The CPU 2001 is adapted to control and direct the execution of the instructions or portions of software code of the program or programs according to embodiments of the invention, which instructions are stored in one of the aforementioned storage means. After powering on, the CPU 2001 is capable of executing instructions from main RAM memory 2002 relating to a software application after those instructions have been loaded from the program ROM 2003 or the LID 2006, for example. Such a software application, when executed by the CPU 2001, causes the steps of the method according to the invention to be performed.
It is also understood that according to another embodiment of the present invention, a decoder according to an aforementioned embodiment is provided in a user terminal such as a computer, a mobile phone (a cellular phone), a tablet or any other type of a device (e.g. a display apparatus) capable of providing/displaying a content to a user. According to yet another embodiment, an encoder according to an aforementioned embodiment is provided in an image capturing apparatus which also comprises a camera, a video camera or a network camera (e.g. a closed-circuit television or video surveillance camera) which captures and provides the content for the encoder to encode. Two such examples are provided below with reference to Figures 14 and 15.
Figure 14 is a diagram illustrating a network camera system 2100 including a network camera 2102 and a client apparatus 2104.
The network camera 2102 includes an imaging unit 2106, an encoding unit 2108, a communication unit 2110, and a control unit 2112.
The network camera 2102 and the client apparatus 2104 are mutually connected to be able to communicate with each other via the network 200.
The imaging unit 2106 includes a lens and an image sensor (e.g., a charge coupled device (CCD) or a complementary metal oxide semiconductor (CMOS)), and captures an image of an object and generates image data based on the image. This image can be a still image or a video image. The imaging unit may also comprise zooming means and/or panning means which are adapted to zoom or pan (either optically or digitally) respectfully.

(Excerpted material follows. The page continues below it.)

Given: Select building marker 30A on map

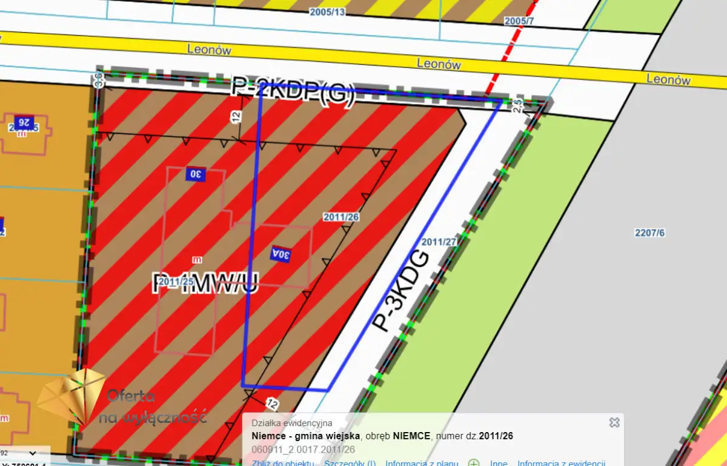Looking at the screenshot, I should tap(281, 253).
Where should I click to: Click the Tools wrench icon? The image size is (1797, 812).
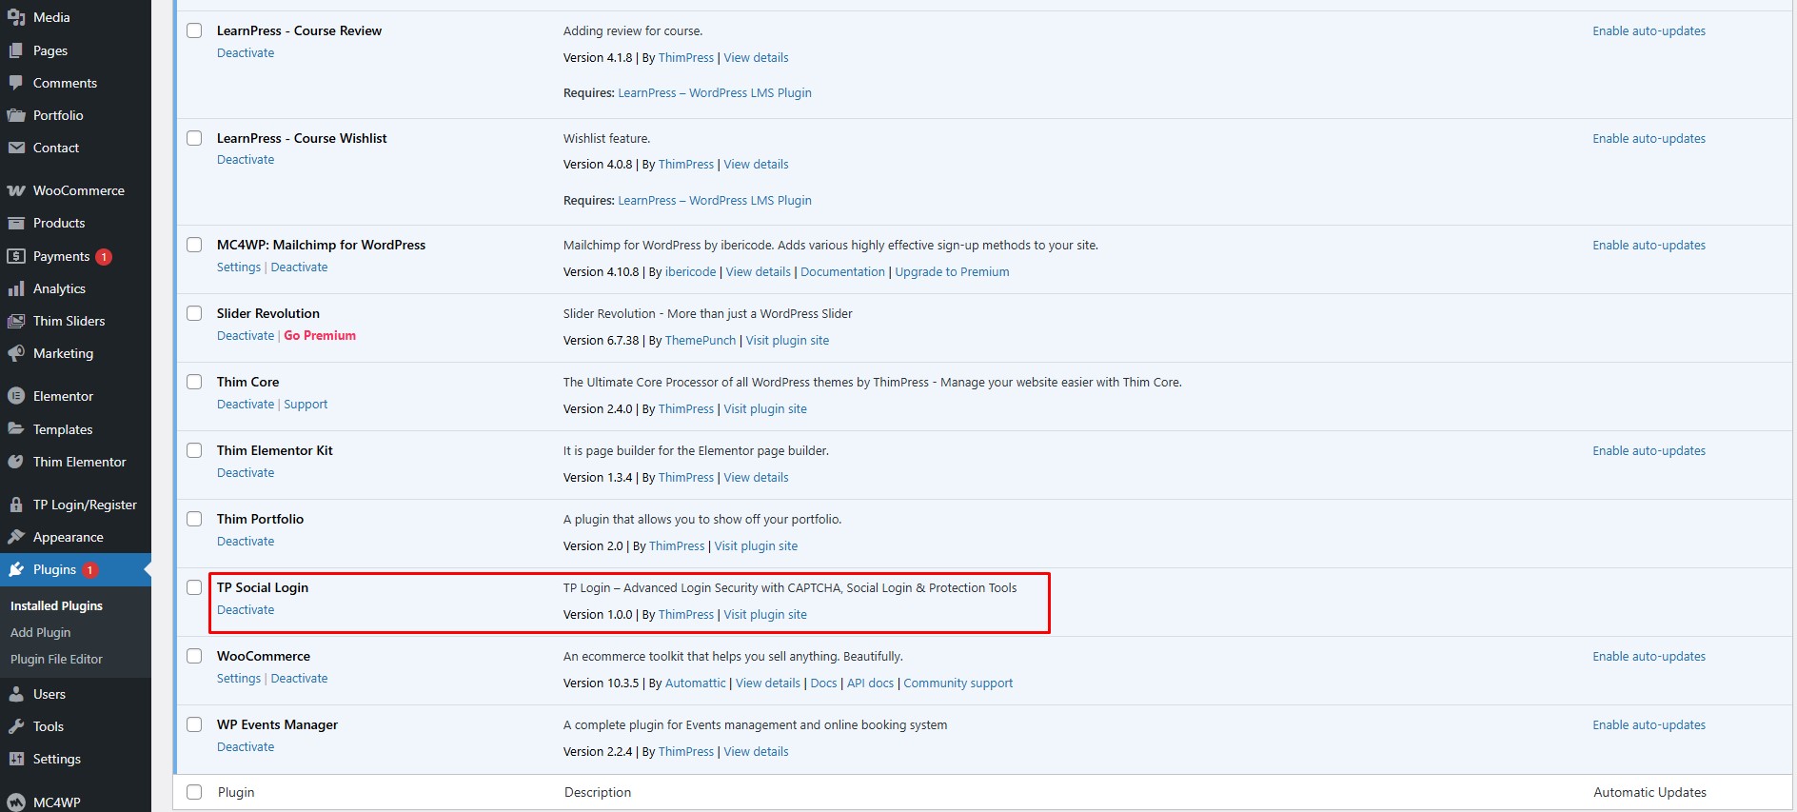pos(16,726)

The encoding unit 2108 encodes the image data by using said encoding methods explained in one or more of the foregoing embodiments. The encoding unit 2108 uses at least one of encoding methods explained in the foregoing embodiments. For another instance, the encoding unit 2108 can use combination of encoding methods explained in the foregoing embodiments.
The communication unit 2110 of the network camera 2102 transmits the encoded image data encoded by the encoding unit 2108 to the client apparatus 2104. Further, the communication unit 2110 receives commands from client apparatus 2104. The commands include commands to set parameters for the encoding of the encoding unit 2108.
The control unit 2112 controls other units in the network camera 2102 in accordance with the commands received by the communication unit 2110.
The client apparatus 2104 includes a communication unit 2114, a decoding unit 2116, and a control unit 2118. The communication unit 2114 of the client apparatus 2104 transmits the commands to the network camera 2102. Further, the communication unit 2114 of the client apparatus 2104 receives the encoded image data from the network camera 2102.
The decoding unit 2116 decodes the encoded image data by using said decoding methods explained in one or more of the foregoing embodiments. For another instance, the decoding unit 2116 can use combination of decoding methods explained in the foregoing embodiments.
The control unit 2118 of the client apparatus 2104 controls other units in the client apparatus 2104 in accordance with the user operation or commands received by the communication unit 2114. The control unit 2118 of the client apparatus 2104 controls a display apparatus 2120 so as to display an image decoded by the decoding unit 2116. The control unit 2118 of the client apparatus 2104 also controls a display apparatus 2120 so as to display GUI (Graphical User Interface) to designate values of the parameters for the network camera 2102 includes the parameters for the encoding of the encoding unit 2108.
The control unit 2118 of the client apparatus 2104 also controls other units in the client apparatus 2104 in accordance with user operation input to the GUI displayed by the display apparatus 2120. The control unit 2118 of the client apparatus 2104 controls the communication unit 2114 of the client apparatus 2104 so as to transmit the commands to the network camera 2102 which designate values of the parameters for the network camera 2102, in accordance with the user operation input to the GUI displayed by the display apparatus 2120. The network camera system 2100 may determine if the camera 2102 utilizes zoom or pan during the recording of video, and such information may be used when encoding a video 30 stream.
Figure 15 is a diagram illustrating a smart phone 2200.
The smart phone 2200 includes a communication unit 2202, a decoding/encoding unit 2204, a control unit 2206 and a display unit 2208.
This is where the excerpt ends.